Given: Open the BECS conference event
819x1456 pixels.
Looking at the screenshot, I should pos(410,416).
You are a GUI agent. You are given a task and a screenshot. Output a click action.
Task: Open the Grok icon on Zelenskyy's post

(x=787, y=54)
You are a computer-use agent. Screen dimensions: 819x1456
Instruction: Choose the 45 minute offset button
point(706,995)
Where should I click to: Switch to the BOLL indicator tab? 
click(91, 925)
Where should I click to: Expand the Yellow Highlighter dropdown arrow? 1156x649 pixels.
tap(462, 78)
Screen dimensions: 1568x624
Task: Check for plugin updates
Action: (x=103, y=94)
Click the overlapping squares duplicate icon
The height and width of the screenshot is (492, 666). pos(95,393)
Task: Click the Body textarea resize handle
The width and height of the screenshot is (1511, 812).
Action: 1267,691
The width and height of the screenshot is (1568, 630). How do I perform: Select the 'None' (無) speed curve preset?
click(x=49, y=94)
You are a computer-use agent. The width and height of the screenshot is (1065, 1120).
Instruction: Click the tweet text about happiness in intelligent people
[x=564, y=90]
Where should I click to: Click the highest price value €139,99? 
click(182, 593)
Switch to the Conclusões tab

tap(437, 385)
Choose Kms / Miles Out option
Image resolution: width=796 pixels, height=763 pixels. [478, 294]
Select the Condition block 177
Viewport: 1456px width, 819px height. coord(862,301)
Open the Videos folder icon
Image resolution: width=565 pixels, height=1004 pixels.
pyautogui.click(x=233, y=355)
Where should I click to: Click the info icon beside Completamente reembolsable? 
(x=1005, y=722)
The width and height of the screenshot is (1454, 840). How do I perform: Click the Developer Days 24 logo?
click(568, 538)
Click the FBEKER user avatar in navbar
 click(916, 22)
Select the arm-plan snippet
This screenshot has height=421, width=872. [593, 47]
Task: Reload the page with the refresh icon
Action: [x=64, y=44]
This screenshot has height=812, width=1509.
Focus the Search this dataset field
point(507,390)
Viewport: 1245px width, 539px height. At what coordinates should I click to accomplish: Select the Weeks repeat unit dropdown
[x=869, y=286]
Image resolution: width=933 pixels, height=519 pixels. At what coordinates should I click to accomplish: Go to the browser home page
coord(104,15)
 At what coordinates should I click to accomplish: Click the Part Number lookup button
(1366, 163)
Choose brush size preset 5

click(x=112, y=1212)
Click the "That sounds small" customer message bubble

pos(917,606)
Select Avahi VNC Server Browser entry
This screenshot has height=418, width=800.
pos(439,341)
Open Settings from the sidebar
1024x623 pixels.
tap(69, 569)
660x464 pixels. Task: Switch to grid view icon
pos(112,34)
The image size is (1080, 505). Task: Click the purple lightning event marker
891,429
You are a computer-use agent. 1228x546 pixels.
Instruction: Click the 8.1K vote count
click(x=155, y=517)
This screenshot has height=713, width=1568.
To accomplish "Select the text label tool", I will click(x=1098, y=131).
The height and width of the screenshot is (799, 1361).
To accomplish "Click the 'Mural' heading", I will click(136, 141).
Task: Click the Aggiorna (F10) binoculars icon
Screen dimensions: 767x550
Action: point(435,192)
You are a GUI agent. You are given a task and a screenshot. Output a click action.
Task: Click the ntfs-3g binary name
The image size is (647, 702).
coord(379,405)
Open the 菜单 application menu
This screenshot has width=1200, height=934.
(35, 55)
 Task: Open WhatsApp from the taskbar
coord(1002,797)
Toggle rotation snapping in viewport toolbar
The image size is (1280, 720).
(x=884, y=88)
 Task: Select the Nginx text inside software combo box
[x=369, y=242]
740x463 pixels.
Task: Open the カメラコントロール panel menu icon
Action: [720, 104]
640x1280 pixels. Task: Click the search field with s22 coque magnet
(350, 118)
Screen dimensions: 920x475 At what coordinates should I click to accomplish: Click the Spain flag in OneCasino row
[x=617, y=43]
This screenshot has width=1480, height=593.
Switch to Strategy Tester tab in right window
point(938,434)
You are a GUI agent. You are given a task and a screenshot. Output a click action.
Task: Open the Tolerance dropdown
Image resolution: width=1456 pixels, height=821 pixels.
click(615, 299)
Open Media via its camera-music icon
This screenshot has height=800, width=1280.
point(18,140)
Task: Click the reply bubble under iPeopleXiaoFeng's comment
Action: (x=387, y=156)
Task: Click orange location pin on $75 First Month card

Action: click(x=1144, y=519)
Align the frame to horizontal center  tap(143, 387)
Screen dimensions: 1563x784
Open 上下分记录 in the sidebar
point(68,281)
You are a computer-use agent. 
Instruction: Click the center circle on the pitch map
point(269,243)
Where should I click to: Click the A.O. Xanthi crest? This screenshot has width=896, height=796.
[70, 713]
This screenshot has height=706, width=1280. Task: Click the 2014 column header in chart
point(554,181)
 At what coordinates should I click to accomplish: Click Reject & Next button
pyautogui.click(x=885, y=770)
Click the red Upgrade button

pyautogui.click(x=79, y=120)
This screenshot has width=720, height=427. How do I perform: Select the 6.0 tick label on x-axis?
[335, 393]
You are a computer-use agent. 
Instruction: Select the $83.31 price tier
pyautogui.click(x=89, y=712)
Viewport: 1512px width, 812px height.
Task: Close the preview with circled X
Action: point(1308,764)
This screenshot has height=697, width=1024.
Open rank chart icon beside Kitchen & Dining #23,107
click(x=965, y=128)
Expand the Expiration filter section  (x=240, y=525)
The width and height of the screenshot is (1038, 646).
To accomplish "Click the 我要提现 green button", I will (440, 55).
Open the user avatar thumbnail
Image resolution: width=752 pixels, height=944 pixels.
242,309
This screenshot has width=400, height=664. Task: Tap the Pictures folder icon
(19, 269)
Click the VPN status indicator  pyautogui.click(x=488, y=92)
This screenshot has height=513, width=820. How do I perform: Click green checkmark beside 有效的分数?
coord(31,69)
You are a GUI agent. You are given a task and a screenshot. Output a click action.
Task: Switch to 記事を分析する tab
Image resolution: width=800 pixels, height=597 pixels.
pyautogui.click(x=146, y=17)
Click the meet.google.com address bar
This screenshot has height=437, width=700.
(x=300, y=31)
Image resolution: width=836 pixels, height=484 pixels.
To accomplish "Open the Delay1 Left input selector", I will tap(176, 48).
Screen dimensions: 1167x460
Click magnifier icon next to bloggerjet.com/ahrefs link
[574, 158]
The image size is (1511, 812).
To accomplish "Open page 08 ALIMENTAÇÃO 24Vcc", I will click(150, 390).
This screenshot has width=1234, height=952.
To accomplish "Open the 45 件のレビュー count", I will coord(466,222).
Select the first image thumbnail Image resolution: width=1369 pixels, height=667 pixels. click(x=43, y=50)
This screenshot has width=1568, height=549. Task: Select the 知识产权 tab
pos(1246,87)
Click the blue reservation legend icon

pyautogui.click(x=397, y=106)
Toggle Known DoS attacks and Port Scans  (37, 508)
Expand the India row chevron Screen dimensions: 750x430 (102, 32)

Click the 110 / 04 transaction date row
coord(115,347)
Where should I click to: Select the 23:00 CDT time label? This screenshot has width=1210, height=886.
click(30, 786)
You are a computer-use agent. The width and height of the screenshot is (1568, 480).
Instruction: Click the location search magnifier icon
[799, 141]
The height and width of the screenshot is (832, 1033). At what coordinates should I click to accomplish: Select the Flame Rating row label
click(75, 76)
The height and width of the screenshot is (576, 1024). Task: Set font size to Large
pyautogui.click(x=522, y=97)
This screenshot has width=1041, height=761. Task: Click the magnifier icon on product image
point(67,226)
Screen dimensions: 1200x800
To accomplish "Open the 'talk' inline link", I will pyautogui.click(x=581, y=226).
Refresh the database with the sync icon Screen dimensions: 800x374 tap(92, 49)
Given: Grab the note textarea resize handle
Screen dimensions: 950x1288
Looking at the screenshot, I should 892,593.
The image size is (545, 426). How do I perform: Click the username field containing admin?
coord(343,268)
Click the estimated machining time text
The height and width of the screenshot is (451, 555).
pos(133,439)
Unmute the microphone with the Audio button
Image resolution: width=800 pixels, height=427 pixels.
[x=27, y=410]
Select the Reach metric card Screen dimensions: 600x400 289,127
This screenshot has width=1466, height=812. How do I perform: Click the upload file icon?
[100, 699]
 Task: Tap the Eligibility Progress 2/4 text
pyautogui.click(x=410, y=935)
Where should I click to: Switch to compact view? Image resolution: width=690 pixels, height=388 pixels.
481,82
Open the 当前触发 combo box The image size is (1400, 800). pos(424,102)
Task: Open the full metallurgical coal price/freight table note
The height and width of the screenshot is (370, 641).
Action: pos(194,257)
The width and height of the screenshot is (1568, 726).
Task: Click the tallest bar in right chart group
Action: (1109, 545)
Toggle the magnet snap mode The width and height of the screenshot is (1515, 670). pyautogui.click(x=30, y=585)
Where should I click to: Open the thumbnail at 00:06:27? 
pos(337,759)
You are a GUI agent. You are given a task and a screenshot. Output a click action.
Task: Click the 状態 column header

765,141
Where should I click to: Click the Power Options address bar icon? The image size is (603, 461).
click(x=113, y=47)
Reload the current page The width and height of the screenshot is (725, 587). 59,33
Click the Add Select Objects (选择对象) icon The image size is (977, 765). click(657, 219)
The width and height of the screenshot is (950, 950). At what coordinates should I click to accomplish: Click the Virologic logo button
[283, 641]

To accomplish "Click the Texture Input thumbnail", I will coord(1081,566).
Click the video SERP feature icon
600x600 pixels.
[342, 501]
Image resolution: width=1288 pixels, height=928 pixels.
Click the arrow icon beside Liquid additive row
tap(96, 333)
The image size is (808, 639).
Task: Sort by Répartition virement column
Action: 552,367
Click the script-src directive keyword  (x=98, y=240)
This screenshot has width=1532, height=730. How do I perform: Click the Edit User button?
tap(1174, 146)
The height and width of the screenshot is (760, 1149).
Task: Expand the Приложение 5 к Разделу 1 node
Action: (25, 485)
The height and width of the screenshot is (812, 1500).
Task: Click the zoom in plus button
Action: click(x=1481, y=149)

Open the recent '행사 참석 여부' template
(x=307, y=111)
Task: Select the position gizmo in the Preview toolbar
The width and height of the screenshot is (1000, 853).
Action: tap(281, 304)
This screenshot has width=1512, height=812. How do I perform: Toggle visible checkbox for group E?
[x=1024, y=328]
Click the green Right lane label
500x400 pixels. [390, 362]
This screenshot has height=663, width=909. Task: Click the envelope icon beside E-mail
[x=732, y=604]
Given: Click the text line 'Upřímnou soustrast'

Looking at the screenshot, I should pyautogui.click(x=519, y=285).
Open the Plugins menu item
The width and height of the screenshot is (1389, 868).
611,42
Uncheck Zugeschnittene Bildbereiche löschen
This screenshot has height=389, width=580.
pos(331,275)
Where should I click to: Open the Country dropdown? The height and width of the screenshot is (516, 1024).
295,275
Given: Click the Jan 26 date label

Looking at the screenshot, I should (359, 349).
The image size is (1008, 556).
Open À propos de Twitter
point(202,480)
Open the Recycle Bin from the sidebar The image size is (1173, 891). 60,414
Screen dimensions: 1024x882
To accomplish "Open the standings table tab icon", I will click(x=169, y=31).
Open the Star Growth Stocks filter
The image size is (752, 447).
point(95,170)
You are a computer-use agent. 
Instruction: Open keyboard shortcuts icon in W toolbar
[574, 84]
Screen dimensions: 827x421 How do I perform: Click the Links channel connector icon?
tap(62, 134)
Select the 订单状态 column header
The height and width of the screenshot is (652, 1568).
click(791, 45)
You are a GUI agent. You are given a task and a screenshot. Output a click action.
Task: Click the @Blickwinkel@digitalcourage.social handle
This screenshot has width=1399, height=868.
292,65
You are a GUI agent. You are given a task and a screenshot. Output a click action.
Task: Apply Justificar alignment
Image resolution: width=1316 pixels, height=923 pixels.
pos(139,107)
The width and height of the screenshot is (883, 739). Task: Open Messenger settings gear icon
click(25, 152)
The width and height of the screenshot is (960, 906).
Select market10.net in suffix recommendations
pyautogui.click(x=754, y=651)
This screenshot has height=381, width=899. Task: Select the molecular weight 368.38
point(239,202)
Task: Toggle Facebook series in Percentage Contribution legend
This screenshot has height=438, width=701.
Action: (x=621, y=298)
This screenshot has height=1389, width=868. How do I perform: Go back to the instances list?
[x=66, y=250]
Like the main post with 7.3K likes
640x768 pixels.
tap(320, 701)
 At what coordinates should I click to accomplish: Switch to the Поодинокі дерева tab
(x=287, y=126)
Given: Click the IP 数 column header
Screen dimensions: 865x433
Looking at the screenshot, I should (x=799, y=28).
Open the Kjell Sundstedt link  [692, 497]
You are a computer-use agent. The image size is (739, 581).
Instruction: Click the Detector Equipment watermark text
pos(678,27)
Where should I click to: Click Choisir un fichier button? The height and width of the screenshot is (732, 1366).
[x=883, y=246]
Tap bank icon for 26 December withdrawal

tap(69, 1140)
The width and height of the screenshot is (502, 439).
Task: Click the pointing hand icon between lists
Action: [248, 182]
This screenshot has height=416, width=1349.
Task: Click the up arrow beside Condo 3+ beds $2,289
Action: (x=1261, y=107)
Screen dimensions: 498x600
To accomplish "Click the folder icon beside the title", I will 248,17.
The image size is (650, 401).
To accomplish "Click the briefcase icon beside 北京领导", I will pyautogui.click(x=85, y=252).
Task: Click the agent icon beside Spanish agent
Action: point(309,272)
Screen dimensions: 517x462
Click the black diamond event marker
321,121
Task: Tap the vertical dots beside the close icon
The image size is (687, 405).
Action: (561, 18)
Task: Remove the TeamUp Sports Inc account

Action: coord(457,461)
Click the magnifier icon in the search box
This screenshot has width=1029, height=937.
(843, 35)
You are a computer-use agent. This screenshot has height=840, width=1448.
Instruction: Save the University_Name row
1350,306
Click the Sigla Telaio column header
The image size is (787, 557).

#####

__How to complete this task__. Report all lines of the data above that include the string "note".

__Answer section__.
Given: Grab the note textarea resize handle
Task: Open the full metallurgical coal price/freight table note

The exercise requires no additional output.